Countries (or their leadership) can be good and bad at the same time, for different reasons.
China - Awful way of treating people, illusion of democracy, but at least they reign in huge companies.
US - Democracy but companies wield huge power. Doesn't seem to care about people's health much.
Many European countries - Huge focus on caring about public healthcare, companies under control but innovation stifled a lot of times
Same goes for basically every country, and it's important to be able to see the good and bad at the same time, to have a bit perspective. No country is 100% good, nor is any country 100% bad.
You make a good point, that is which institution has more legitimacy inside a de facto authoritarian state? The state itself and its authoritarian leaders?
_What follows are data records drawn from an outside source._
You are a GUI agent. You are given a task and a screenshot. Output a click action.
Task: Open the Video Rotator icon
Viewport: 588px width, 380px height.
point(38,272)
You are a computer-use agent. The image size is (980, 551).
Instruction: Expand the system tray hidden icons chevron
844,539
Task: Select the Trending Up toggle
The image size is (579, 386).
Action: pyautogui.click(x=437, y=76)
Or a private corporation that got so big as to "submerge" the state? (for the latter case think Samsung and South Korea, if South Korea had kept its 1970s-1980s state-policies).
No, let's all celebrate market competition, the most critical part of a functioning economy. Chinese companies aren't competitive due to CCP or authoritarian regime, but they're competitive because they're the underdogs on western markets and can't just curbstomp the competition with lawyers and DRM like US corporations can in their markets.
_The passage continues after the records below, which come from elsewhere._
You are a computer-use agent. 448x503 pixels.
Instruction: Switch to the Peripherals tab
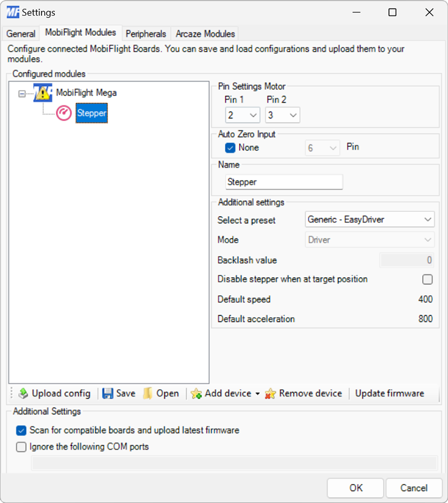146,34
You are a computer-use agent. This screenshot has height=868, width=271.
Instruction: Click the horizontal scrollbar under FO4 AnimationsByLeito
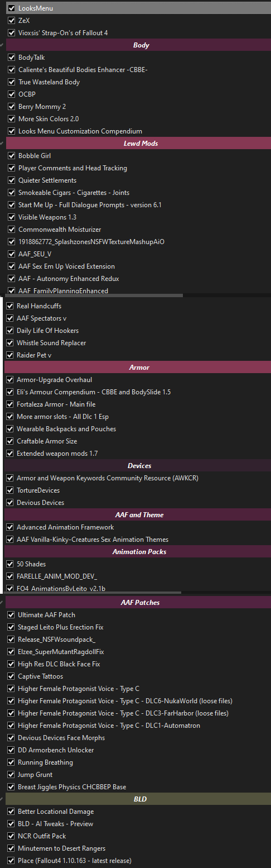click(x=93, y=593)
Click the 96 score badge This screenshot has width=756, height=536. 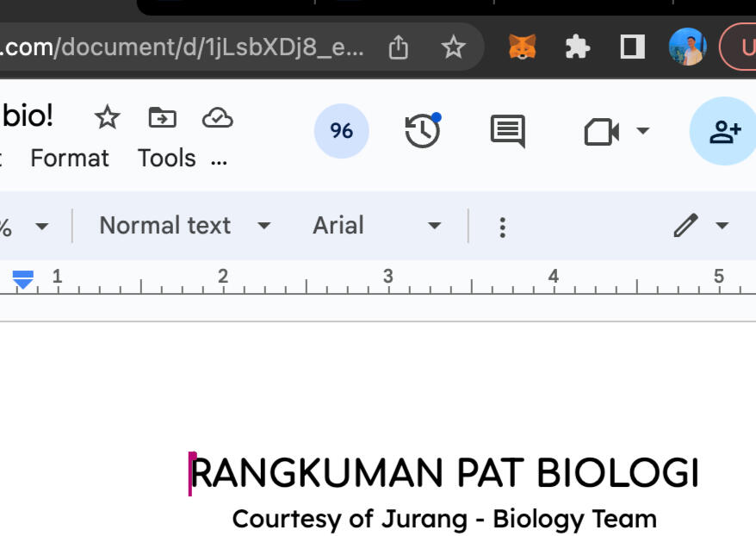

So they're forced to compete on price, quality and features (to some extent - it's not like they're not getting daddy Xis helping hand). Just like companies in other healthy capitalist markets which haven't completely broke due to consolidation.
PRC "progress" was a form of control. CCP basically handed everyone "rings of power" to rule over them. All their wealth is meant to be kept inside because that's control of the nation. Imagine if they didn't have currency controls, every rich person there would dump the Yuan for other currencies and overseas real estate. Meanwhile, all the inflated properties in the PRC will drop significantly. Unrest or instability is not good for CCP.
Which is all besides the point - the point is: you need market competition for capitalism to work. As soon as competition is broken, your economy starts stagnating and other incumbents start eating away at it.
> Chinese companies aren't competitive due to CCP or authoritarian regime, but they're competitive because they're the underdogs on western markets
China has been accused multiple times of assisting their companies with absurd amounts of government subsidies (leading to at least Europe and the US enacting counter tariffs), as well as using government and private industrial espionage and hacking campaigns to clone Western products.
Taking off my US citizen hat for a moment, this is a valid critique. Free trade, unencumbered by government subsidies, is mostly an illusion. The global system of government is anarchy, and the powerful nations hold the weaker nations to strict rules while they quietly seize any and all advantages.